From mboxrd@z Thu Jan  1 00:00:00 1970
Return-Path: <xfs-bounces@oss.sgi.com>
Received: from relay.sgi.com (relay2.corp.sgi.com [137.38.102.29])
	by oss.sgi.com (Postfix) with ESMTP id 41FF87F58
	for <xfs@oss.sgi.com>; Wed, 12 Feb 2014 19:03:23 -0600 (CST)
Received: from cuda.sgi.com (cuda1.sgi.com [192.48.157.11])
	by relay2.corp.sgi.com (Postfix) with ESMTP id 12F26304039
	for <xfs@oss.sgi.com>; Wed, 12 Feb 2014 17:03:19 -0800 (PST)
Received: from ipmail06.adl2.internode.on.net (ipmail06.adl2.internode.on.net
	[150.101.137.129]) by cuda.sgi.com with ESMTP id
	wdzuoEwEFqmtVwTO for <xfs@oss.sgi.com>;
	Wed, 12 Feb 2014 17:03:14 -0800 (PST)
Date: Thu, 13 Feb 2014 12:03:08 +1100
From: Dave Chinner <david@fromorbit.com>
Subject: Re: Limits on agi->agi_level (and other btree depths?)
Message-ID: <20140213010308.GH13997@dastard>
References: <52FC09AB.3030209@sandeen.net>
MIME-Version: 1.0
Content-Disposition: inline
In-Reply-To: <52FC09AB.3030209@sandeen.net>
List-Id: XFS Filesystem from SGI <xfs.oss.sgi.com>
List-Unsubscribe: <http://oss.sgi.com/mailman/options/xfs>,
	<mailto:xfs-request@oss.sgi.com?subject=unsubscribe>
List-Archive: <http://oss.sgi.com/pipermail/xfs>
List-Post: <mailto:xfs@oss.sgi.com>
List-Help: <mailto:xfs-request@oss.sgi.com?subject=help>
List-Subscribe: <http://oss.sgi.com/mailman/listinfo/xfs>,
	<mailto:xfs-request@oss.sgi.com?subject=subscribe>
Content-Type: text/plain; charset="us-ascii"
Content-Transfer-Encoding: 7bit
Errors-To: xfs-bounces@oss.sgi.com
Sender: xfs-bounces@oss.sgi.com
To: Eric Sandeen <sandeen@sandeen.net>
Cc: xfs-oss <xfs@oss.sgi.com>

On Wed, Feb 12, 2014 at 05:54:19PM -0600, Eric Sandeen wrote:
> If agi->agi_level exceeds XFS_BTREE_MAXLEVELS (8), bad things
> happen.  For example in xfs_inobt_init_cursor() we read it
> directly off disk into a btree cursor:
> 
> xfs_inobt_init_cursor()
> 	cur->bc_nlevels = be32_to_cpu(agi->agi_level);
> 
> and then when it's time to tear it down we'll index into bc_bufs[]
> buy whatever it said:
> 
> xfs_btree_del_cursor()
>         for (i = 0; i < cur->bc_nlevels; i++) {
>                 if (cur->bc_bufs[i])
>                         xfs_trans_brelse(cur->bc_tp, cur->bc_bufs[i]);
> 
> but bc_bufs[] in the xfs_btree_cur is of fixed size:
> 
>         struct xfs_buf  *bc_bufs[XFS_BTREE_MAXLEVELS];  /* buf ptr per level */
> 
> where
> 
> #define XFS_BTREE_MAXLEVELS     8       /* max of all btrees */
> 
> (which means this limits any btree depth, not just agi, right...)
> 
> ...
> So I ran across this on an intentionally corrupted image, but I
> don't know what stops us from going past XFS_BTREE_MAXLEVELS in
> normal operations (unless we just hit filesystem limits before
> then?)

Right, we hit filesystem limits before we get deeper than 8 levels.

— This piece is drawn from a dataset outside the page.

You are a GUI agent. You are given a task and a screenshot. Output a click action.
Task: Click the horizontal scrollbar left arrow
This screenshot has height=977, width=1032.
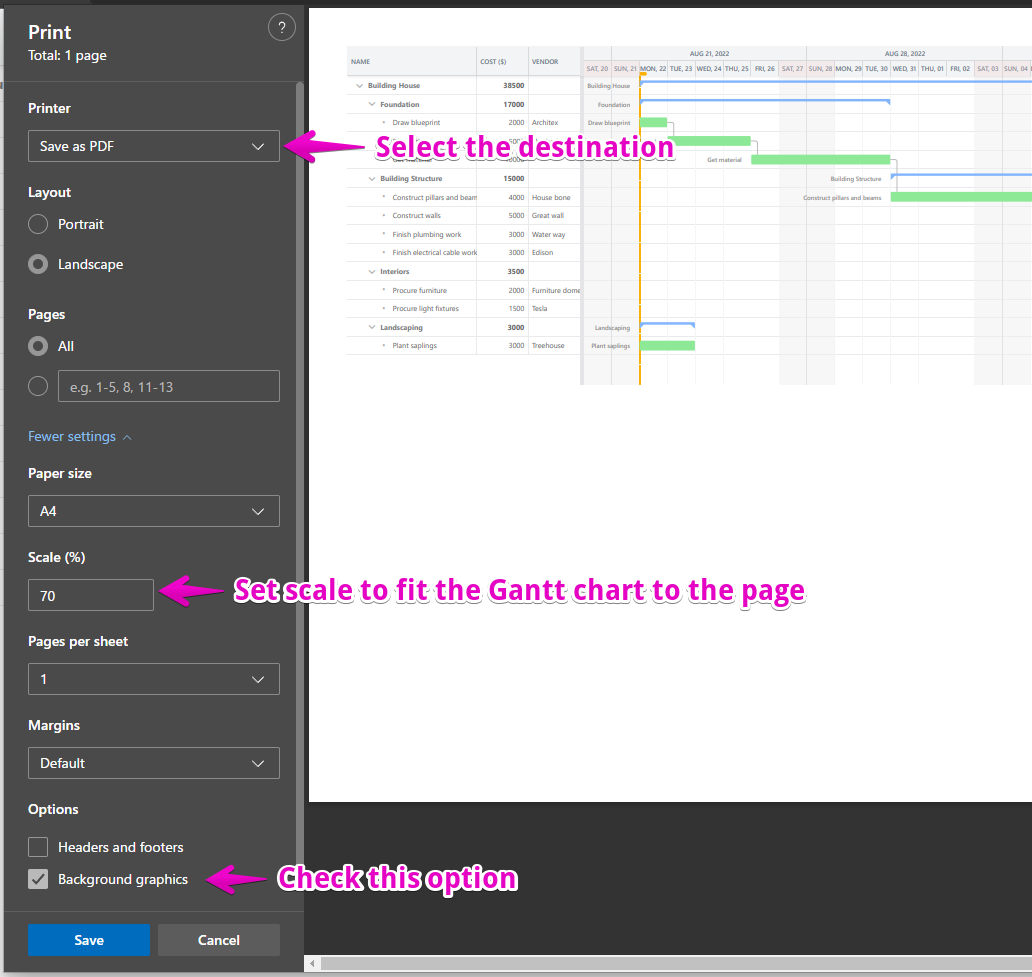pyautogui.click(x=313, y=964)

For an AGI btree, ptr/key pairs in a node use 8 bytes, while records
use 16 bytes. Hence worst case is a 512 byte blocksize filesystem
where we get roughly 30 records/leaf and 60 ptr/key pairs per node.

So, the number of extents we can reference at different levels are:

level	number
0	30
1	60 * 30
2	60^2 * 30
....
n	60^n * 30

In 1TB AG, worst case freespace is alternate single block freespace,
so that's 1TB/blocksize/2 = (2^31*2^9) / 2^9 / 2^1 = 2^30 extent
records for a 512 byte blocksize filesystem.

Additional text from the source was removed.